Firenze – Fuochi d’artificio, segnali per la droga? Il quesito, che è stato lanciato sia dalla Fondazione Caponnetto sia da organi di stampa, è stato portato in consgilio comunale dalla consigliera del Pd Maria Federica Giuliani, vicepresidente del Consiglio comunale, con risposta dell’assessore Giorgetti per conto dell’assessore alla sicurezza Benedetta Albanese.
“Sono state fatte numerose rimostranze nel Quartiere 2 per i numerosi fuochi d’artificio che, fin dal periodo del lockdown, ascoltiamo in tutta la zona del Campo di Marte. Botti da fuochi d’artificio che, secondo molti, come segnalato anche dagli organi d’informazione potrebbero essere utilizzati per avvisare la presenza di droga in città. Occorre approfondire la vicenda – ha spiegato la vice presidente del Consiglio comunale – con le forze dell’ordine, per capire se è vero che questi fuochi d’artificio sono segnali della criminalità organizzata. Anche nella zona di San Salvi – ha aggiunto la vice presidente Giuliani – si sono verificati, più volte, casi di fuochi d’artificio, preoccupando la popolazione. Questi fuochi d’artificio vengono sparati per avvisare la presenza di droga a Firenze?

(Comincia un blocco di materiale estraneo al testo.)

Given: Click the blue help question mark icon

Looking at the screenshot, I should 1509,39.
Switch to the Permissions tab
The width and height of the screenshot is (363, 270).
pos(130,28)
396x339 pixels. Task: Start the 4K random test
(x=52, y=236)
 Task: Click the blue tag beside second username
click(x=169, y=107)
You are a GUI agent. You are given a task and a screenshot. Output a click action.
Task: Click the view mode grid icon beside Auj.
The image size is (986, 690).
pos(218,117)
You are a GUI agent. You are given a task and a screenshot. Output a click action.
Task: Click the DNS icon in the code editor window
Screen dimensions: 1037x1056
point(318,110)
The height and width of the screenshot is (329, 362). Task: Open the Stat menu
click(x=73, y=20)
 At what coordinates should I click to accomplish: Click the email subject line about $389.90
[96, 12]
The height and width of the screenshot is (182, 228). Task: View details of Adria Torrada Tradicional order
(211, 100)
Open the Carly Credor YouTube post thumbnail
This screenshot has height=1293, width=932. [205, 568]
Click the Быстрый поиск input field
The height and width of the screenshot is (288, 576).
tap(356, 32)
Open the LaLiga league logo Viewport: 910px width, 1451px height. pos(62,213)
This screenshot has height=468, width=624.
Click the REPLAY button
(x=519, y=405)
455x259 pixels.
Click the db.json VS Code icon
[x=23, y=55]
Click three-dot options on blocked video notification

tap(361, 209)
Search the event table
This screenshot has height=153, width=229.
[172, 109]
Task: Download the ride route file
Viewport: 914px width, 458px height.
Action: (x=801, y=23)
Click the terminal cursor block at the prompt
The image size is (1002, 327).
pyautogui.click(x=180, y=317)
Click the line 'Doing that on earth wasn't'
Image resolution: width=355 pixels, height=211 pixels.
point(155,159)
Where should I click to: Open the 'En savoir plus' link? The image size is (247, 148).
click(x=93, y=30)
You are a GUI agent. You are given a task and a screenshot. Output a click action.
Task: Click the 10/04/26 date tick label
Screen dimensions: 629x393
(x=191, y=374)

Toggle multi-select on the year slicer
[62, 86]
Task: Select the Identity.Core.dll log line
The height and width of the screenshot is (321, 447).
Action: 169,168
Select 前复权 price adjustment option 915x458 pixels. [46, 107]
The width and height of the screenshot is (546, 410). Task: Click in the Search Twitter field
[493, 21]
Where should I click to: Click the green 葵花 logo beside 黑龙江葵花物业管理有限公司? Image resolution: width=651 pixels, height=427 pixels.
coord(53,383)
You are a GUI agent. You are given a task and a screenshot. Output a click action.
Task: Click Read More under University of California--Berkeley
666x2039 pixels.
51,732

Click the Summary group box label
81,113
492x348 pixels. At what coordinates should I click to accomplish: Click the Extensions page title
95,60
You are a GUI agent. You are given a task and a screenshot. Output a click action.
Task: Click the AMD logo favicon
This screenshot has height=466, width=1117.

L’assessore Giorgetti ha risposto che la Polizia Municipale non ha mai ricevuto segnalazioni sul tema. Su questi temi è la Polizia di Stato che indaga, ed è un fenomeno che è già presente anche in altre città.
“Occorre capire se questi fuochi d’artificio sono dei segnali della criminalità organizzata e l’Amministrazione approfondirà la questione con la Prefettura, anche perché questi botti avvengono ad orari molto strani – continua Giuliani – occorre una presa di coscienza di questa problematica. Da quanto è emerso anche dopo l’avvio dell’anno giudiziario – ha concluso la vice presidente del Consiglio comunale Maria Federica Giuliani – questi sono dei campanelli d’allarme, da non sottovalutare, che sono stati sottolineati anche da diverse associazioni che, da sempre, si occupano di queste problematiche”.